How to Install TensorFlow 2 on Windows 10

In this post, I will show you how to install TensorFlow 2 on Windows 10. TensorFlow2 is a free software library used for machine learning applications. It comes integrated with Keras, a neural-network library written in Python. If you want to work with neural networks and deep learning, TensorFlow 2 should be your software of choice because of its popularity both in academia and in industry. Let’s get started!

Table of Contents

You Will Need 

Directions

Install TensorFlow 2

Here are the official instructions for downloading TensorFlow 2, but I will walk you through the process step-by-step.

Open an Anaconda command prompt terminal.

1-open-promptJPG

Type the command below to create a virtual environment named tf_2 with the latest version of Python installed. A virtual environment is like an independent Python workspace which has its own set of libraries and Python version installed. For example, you might have a project that needs to run using an older version of Python, like Python 2.7. You might have another project that requires Python 3.7. You can create separate virtual environments for these projects.

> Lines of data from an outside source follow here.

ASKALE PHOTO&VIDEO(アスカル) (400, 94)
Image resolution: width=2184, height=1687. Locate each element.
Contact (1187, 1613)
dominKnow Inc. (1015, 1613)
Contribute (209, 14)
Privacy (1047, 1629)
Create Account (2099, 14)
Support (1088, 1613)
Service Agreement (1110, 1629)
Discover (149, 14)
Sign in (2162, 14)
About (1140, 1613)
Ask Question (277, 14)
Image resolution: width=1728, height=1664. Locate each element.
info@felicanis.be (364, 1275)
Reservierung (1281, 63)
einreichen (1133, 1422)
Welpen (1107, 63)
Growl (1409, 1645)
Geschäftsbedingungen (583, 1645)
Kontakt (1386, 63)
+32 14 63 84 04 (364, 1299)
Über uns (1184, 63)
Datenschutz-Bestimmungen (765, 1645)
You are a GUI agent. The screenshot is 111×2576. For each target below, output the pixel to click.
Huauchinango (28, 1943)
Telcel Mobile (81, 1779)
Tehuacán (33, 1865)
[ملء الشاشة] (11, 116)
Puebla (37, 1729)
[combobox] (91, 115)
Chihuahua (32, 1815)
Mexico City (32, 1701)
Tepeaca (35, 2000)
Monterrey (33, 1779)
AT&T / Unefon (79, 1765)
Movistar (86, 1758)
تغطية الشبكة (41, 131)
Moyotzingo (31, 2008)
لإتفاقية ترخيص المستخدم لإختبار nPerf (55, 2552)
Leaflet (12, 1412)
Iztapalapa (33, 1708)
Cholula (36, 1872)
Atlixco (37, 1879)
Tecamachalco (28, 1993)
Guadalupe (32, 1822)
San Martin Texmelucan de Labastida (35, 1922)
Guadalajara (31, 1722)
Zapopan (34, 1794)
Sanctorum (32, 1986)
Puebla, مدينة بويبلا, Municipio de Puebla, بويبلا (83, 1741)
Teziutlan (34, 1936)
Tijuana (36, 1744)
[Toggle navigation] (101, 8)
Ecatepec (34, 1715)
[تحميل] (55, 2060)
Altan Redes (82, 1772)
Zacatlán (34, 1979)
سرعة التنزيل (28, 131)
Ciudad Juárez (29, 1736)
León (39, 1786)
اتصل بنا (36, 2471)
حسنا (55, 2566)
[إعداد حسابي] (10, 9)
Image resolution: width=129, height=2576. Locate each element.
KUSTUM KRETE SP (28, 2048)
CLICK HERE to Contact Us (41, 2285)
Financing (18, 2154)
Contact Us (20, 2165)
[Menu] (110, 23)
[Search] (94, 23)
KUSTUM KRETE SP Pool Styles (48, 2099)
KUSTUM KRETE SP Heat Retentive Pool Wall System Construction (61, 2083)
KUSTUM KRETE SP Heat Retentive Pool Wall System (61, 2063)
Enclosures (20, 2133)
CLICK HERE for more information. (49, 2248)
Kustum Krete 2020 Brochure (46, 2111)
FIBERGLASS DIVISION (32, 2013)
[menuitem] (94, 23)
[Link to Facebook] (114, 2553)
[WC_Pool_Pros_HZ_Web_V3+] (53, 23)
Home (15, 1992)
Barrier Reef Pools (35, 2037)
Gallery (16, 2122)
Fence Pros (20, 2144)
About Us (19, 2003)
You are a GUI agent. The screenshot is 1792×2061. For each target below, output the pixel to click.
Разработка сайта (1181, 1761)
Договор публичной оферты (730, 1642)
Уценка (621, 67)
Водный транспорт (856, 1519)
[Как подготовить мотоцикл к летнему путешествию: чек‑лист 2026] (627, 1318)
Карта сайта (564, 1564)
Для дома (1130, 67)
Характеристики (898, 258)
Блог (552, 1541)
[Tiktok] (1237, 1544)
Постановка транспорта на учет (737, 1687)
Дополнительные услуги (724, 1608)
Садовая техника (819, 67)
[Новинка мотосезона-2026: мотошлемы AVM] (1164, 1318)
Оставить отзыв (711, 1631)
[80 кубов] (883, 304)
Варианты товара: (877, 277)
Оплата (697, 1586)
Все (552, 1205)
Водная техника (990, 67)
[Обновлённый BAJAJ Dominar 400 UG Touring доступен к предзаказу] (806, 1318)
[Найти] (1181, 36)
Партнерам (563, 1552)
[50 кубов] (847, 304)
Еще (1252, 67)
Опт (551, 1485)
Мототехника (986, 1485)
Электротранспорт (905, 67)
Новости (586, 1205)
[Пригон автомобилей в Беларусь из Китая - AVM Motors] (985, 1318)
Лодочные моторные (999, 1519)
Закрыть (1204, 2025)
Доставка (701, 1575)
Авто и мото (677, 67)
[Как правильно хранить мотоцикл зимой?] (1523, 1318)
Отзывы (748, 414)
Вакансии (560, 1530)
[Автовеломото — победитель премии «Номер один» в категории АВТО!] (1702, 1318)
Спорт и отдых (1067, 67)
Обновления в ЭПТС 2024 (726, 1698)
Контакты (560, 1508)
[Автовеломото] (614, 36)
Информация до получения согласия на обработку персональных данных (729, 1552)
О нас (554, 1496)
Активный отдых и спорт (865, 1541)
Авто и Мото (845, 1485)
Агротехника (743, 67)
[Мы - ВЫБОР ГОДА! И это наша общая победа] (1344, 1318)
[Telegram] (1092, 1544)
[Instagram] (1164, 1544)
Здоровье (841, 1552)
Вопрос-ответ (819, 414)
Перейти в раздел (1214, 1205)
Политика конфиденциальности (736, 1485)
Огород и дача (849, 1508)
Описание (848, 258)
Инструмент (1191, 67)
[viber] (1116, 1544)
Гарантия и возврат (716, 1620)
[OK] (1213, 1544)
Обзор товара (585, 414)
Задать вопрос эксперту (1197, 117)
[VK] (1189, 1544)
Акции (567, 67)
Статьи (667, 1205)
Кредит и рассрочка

conda create -n tf_2 python

Press y and then ENTER.

2-type-yJPG

Wait for the software to download.

3-activate-tensorflow-2JPG

Once the download is finished, activate the virtual environment using this command:

conda activate tf_2

Check which version of Python you have installed on your system. I have Python 3.8.0.

python --version
4-python-versionJPG

Choose a TensorFlow package. I’ll install TensorFlow CPU. Let’s type the following command:

5-choose-a-packageJPG
pip install --upgrade tensorflow

You might see this error:

ERROR: Could not find a version that satisfies the requirement tensorflow (from versions: none)

ERROR: No matching distribution found for tensorflow

If you do, you need to downgrade your version of Python. TensorFlow is not yet compatible with your newest version of Python.

conda install python=3.6

Press y and then ENTER.

Check which version of Python you have installed on your system. I have Python 3.6.9 now.

python --version
6-downgrade-pythonJPG

Now install TensorFlow 2.

pip install --upgrade tensorflow

Wait for Tensorflow CPU to finish installing. Once it is finished installing, verify the installation by typing:

python -c "import tensorflow as tf; x = [[2.]]; print('tensorflow version', tf.__version__); print('hello, {}'.format(tf.matmul(x, x)))"

Here is the output:

9-voilaJPG

You should see your TensorFlow version in the output.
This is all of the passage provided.